── Records shown

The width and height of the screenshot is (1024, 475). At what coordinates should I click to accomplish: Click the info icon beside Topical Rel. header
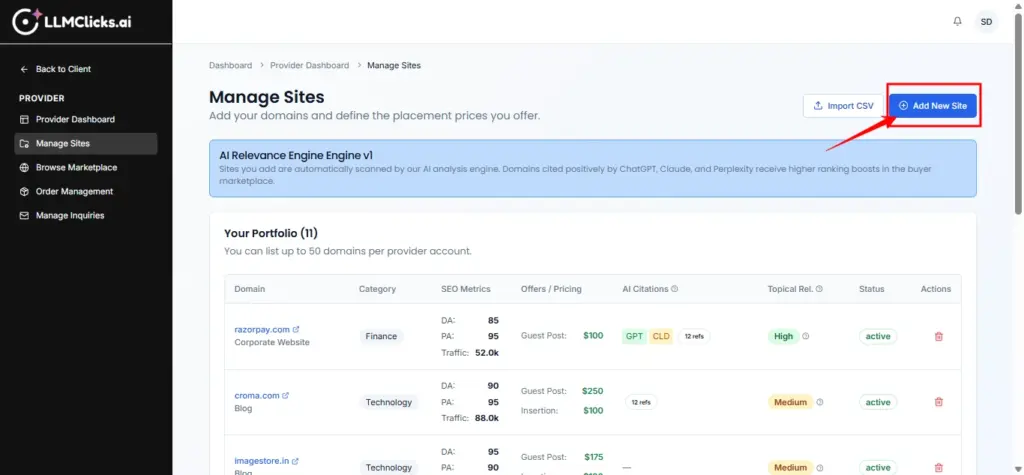(819, 289)
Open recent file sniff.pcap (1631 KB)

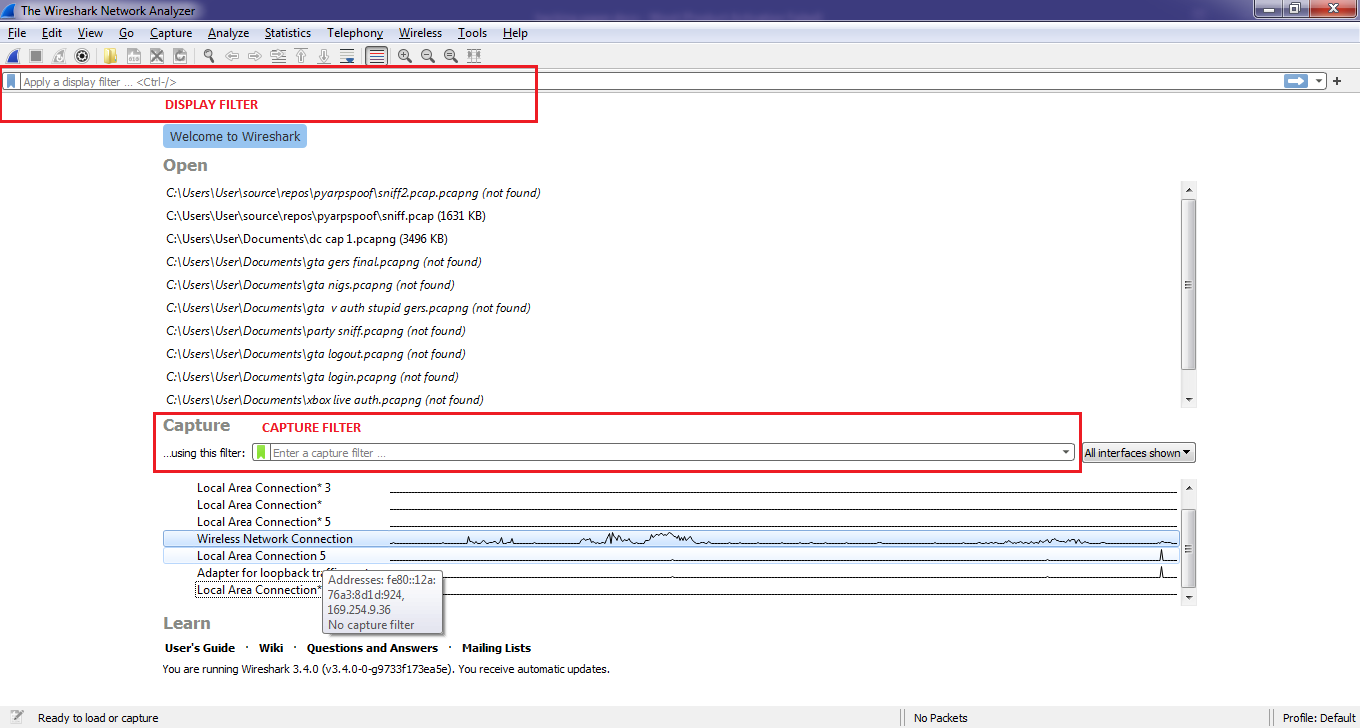click(x=326, y=216)
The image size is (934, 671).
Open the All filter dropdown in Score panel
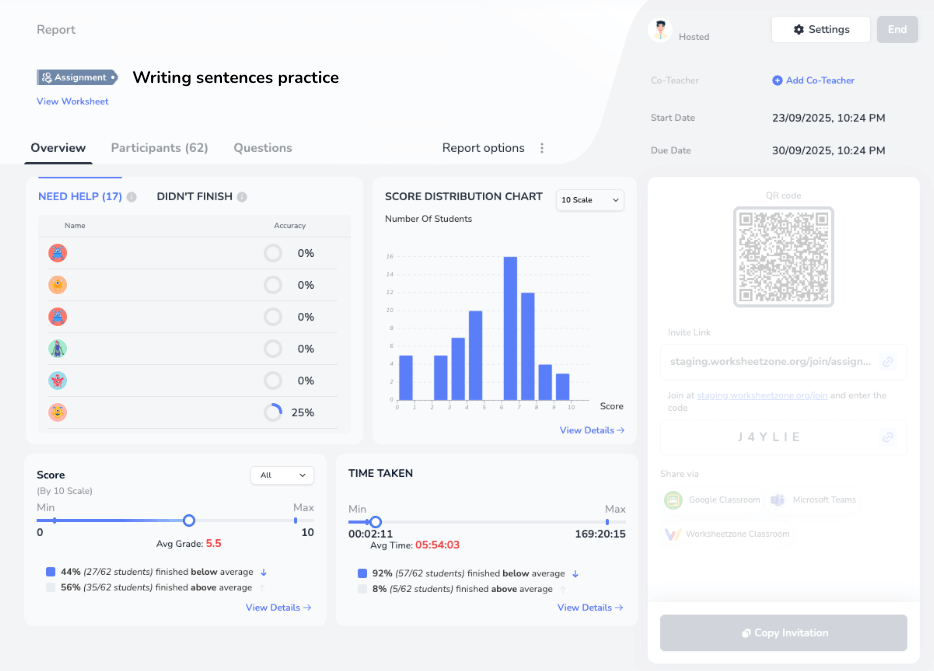point(281,475)
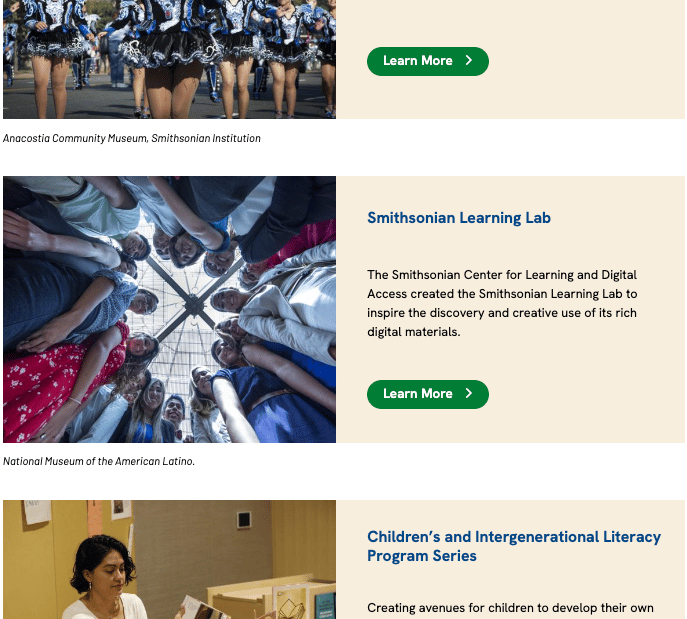Click the chevron arrow in Learning Lab's Learn More
Screen dimensions: 687x619
click(468, 393)
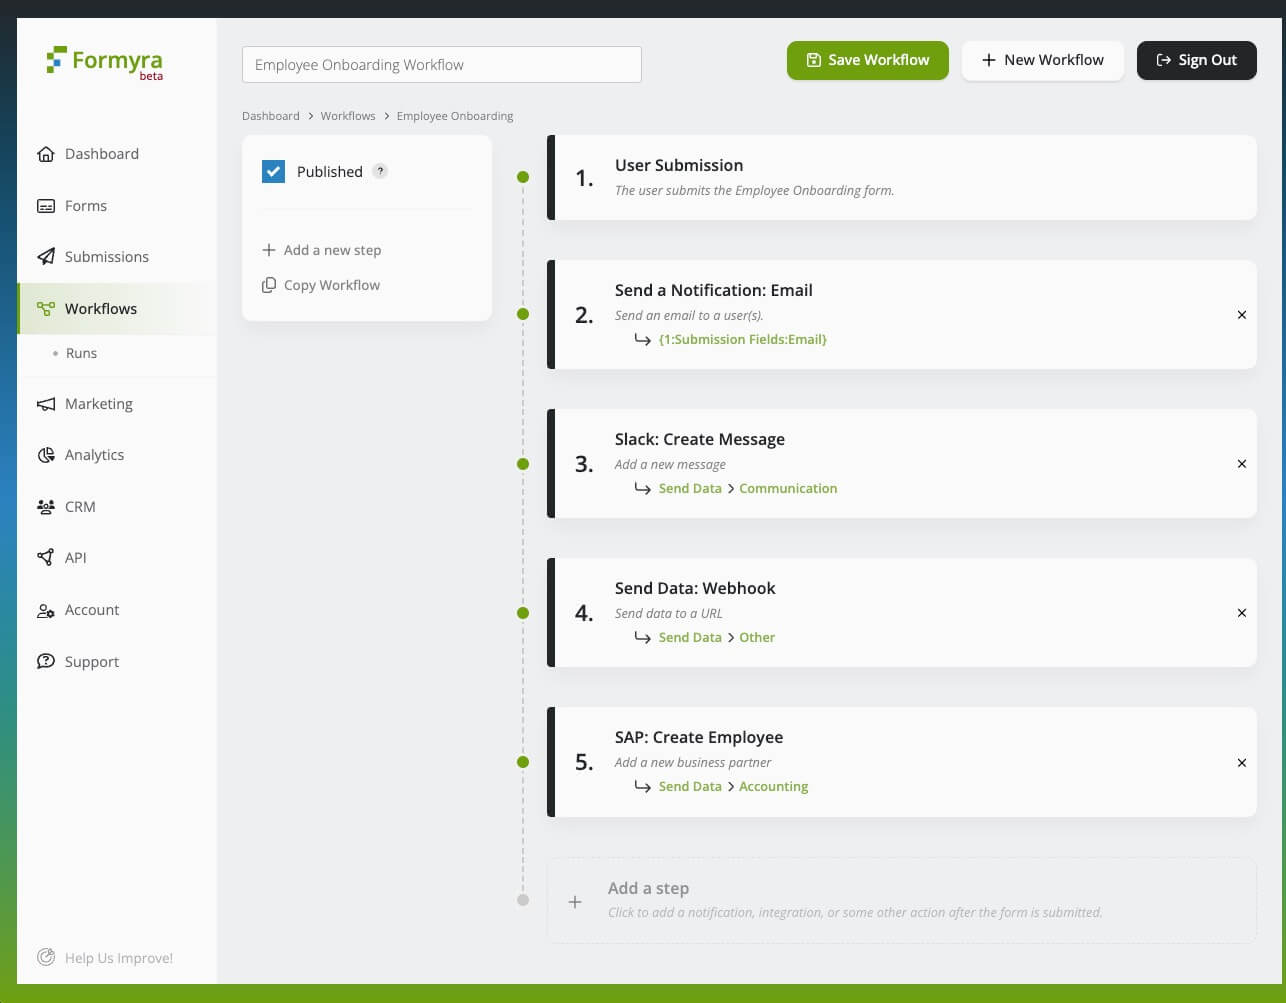Image resolution: width=1286 pixels, height=1003 pixels.
Task: Save the current workflow
Action: click(x=867, y=60)
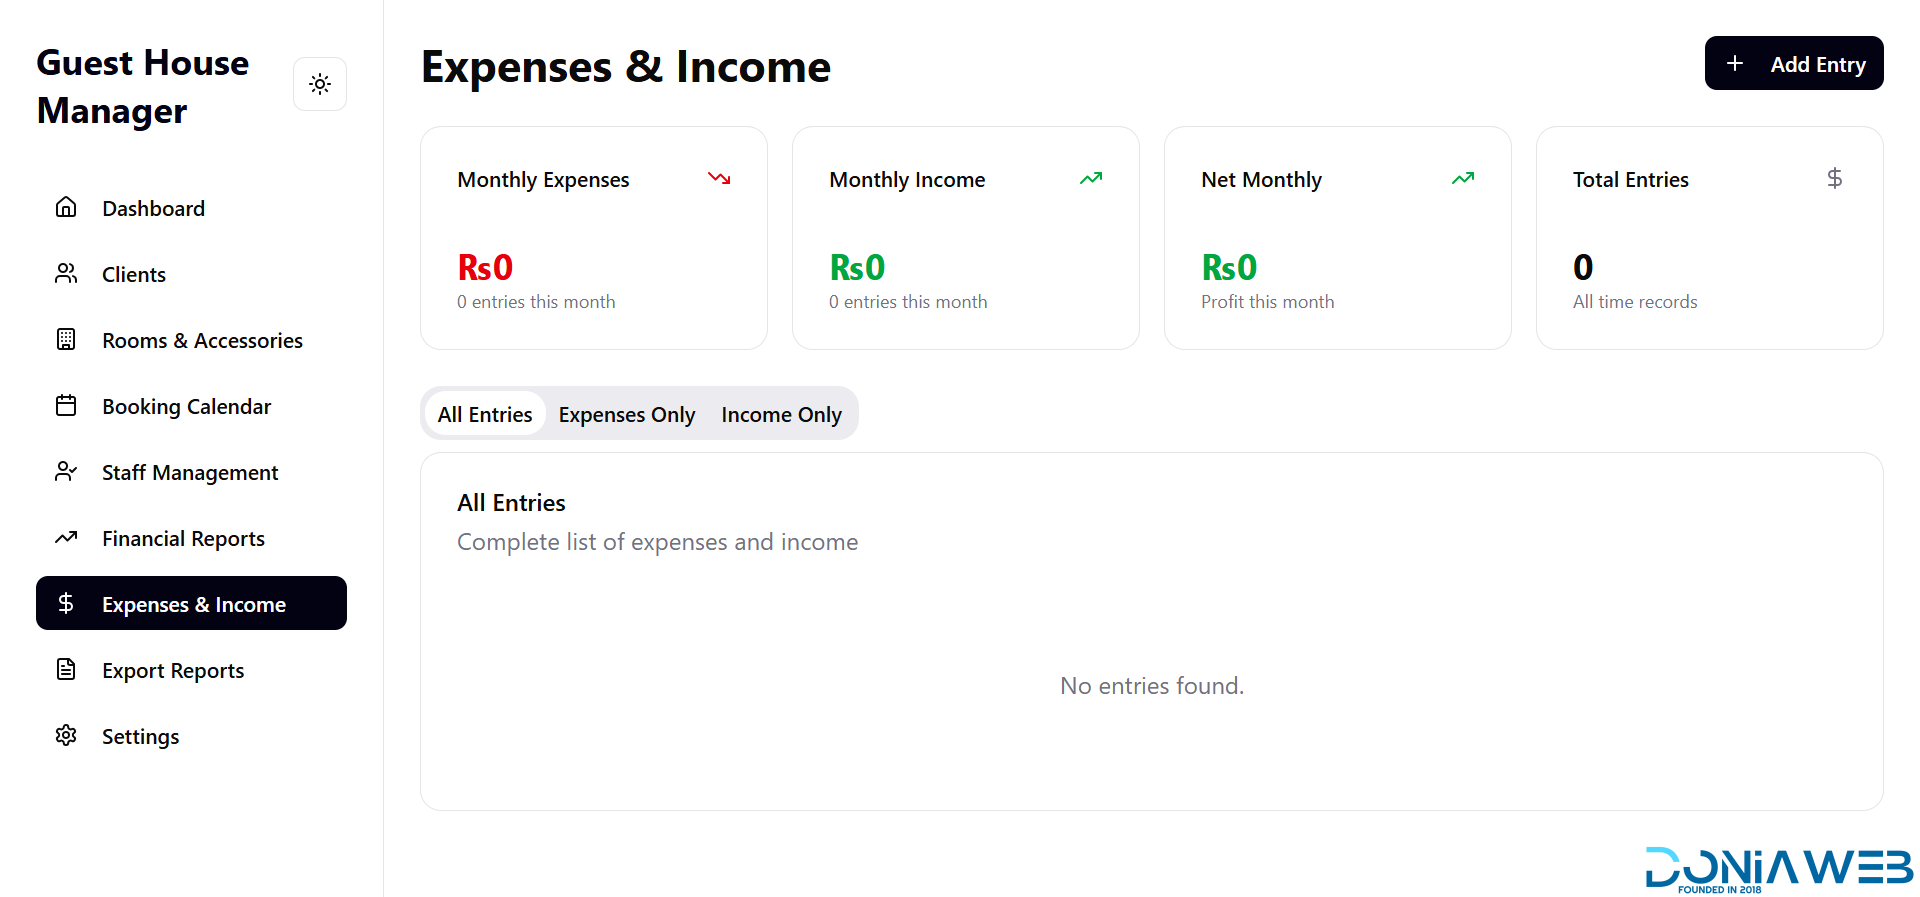This screenshot has width=1920, height=897.
Task: Click the dollar icon beside Expenses & Income
Action: 66,603
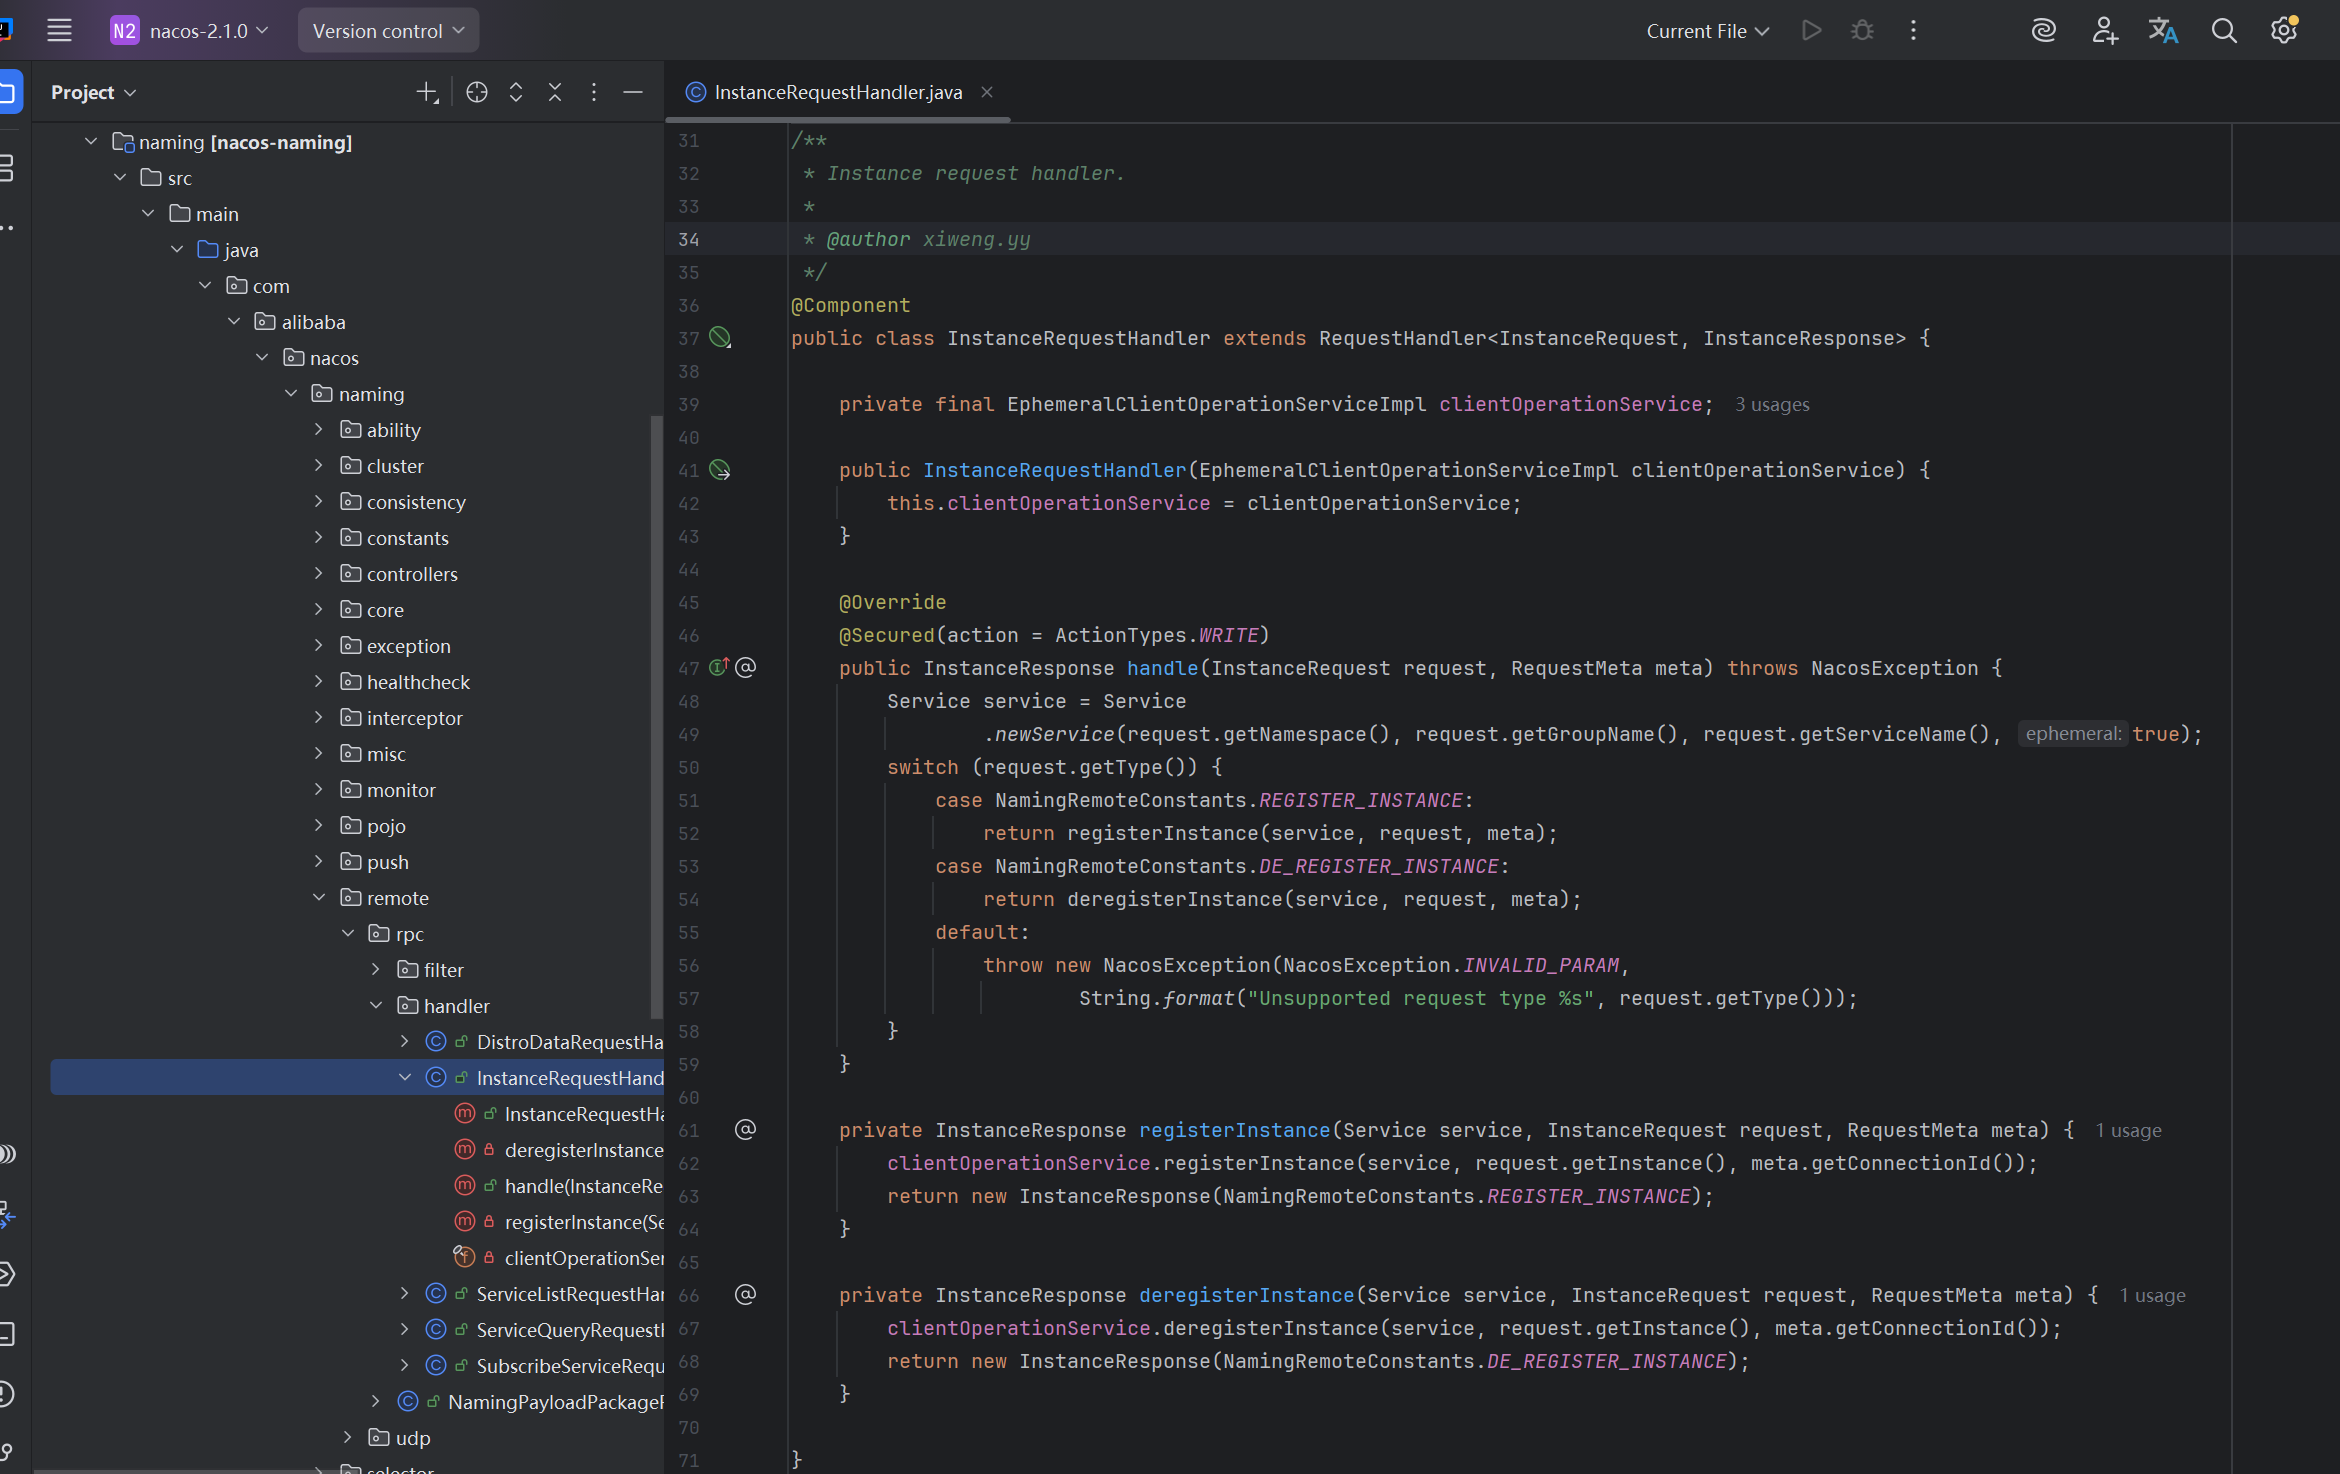This screenshot has height=1474, width=2340.
Task: Open the Version control dropdown
Action: (388, 31)
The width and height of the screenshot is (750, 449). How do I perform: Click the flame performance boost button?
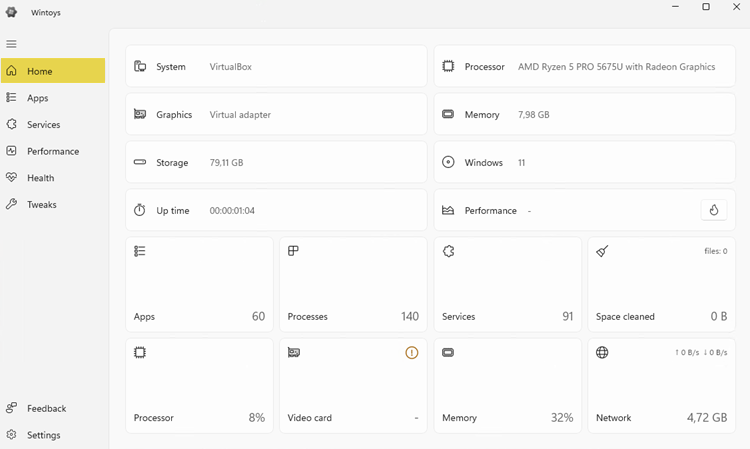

────

Short problem: Switch "width and height" to "size" wherever it occurs in the entries above, and write out all the entries again, leaving everything else unchanged. Omit the pictures.

Reply to the exercise:
The size of the screenshot is (1024, 475). At what coordinates should I click to accomplish: Click the info icon beside Topical Rel. header
(819, 289)
Open recent file sniff.pcap (1631 KB)

click(x=326, y=216)
The image size is (934, 671).
Open the All filter dropdown in Score panel
point(281,475)
Click the chevron arrow in Learning Lab's Learn More
Screen dimensions: 687x619
click(468, 393)
Image resolution: width=1286 pixels, height=1003 pixels.
Task: Save the current workflow
Action: click(x=867, y=60)
This screenshot has width=1920, height=897.
Task: Click the dollar icon beside Expenses & Income
Action: 66,603
This screenshot has height=1474, width=2340.
Task: Open the Version control dropdown
Action: (388, 31)
The size of the screenshot is (750, 449). How do I perform: Click the flame performance boost button?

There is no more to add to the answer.